La desintegración por capítulos de Vox deja buena muestra de los malos ejemplos que arroja la política. Las guerras personalistas terminan prostituyendo los proyectos, asomando los intereses particulares y las luchas por el poder.
Eso es malo para todos aquellos ciudadanos a los que se les pide el voto, aquellos que respaldan proyectos y personas, los seducidos por un programa que termina hundido.
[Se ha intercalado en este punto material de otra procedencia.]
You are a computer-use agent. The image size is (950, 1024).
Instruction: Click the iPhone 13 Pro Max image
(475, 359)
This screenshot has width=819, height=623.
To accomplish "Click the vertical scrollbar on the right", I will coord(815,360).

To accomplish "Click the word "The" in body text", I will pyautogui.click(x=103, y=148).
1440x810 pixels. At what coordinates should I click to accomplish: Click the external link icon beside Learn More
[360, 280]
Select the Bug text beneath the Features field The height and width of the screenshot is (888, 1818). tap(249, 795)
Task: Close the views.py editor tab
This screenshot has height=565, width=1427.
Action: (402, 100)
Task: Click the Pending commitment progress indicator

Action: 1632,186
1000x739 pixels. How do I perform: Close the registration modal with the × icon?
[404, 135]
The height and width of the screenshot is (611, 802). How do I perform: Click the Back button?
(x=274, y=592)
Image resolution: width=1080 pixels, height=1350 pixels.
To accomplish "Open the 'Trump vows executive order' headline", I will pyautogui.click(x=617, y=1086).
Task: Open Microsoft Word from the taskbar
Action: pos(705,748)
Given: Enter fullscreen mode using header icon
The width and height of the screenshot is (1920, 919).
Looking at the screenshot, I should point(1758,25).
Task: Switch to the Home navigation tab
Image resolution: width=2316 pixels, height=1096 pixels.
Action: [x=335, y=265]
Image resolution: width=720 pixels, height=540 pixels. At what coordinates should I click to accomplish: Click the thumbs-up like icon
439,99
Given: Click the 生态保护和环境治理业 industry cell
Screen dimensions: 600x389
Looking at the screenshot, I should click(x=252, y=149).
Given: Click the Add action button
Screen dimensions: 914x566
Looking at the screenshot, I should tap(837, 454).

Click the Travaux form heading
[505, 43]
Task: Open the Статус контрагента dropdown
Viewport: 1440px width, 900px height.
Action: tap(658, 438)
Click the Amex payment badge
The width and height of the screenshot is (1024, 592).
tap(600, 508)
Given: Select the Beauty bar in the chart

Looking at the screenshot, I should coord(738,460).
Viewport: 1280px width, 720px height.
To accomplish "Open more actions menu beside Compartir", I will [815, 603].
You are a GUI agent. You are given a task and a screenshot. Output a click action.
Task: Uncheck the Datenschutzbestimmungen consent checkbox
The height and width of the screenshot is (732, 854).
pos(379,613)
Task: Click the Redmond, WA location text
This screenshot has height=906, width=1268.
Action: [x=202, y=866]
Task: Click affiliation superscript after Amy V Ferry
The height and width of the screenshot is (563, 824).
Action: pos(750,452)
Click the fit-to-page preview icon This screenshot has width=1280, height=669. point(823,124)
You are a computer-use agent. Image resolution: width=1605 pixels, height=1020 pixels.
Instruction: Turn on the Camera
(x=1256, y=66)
En Vox los egos siempre han pesado, ahora más. Ya no hay pudor en publicitar lo mal que se llevan entre ellos, lo cuentan en notas, en comparecencias públicas o en tiritos en redes sociales. Según el momento eligen la ventana.
El espectáculo en política nunca es bueno, rompe con la seriedad debida y transforma todo esto en una especie de esperpento entregado al mejor postor.
Tenemos a Verdejo pidiendo reuniones para aclarar lo que pasa, cual pistolero retando a que salga el resto para poner las cartas sobre la mesa; a Redondo que opta por encerrarse en el círculo de sus fieles, aquellos a los que todavía domina, hasta haber convertido el partido en el patio de su casa.
Y mientras tanto, todo ese público que le iba aplaudiendo se va rompiendo, separando, bajando de un tren que se descarrila poco a poco.
En política no todo vale, tampoco todos están preparados para ese ejercicio. Las consecuencias de que todo esto se tome a juego las conocemos. Ahora las sufre en sus carnes Vox, pero termina salpicando a todas las formaciones. Algo falla en origen, es lo peor que le podía pasar.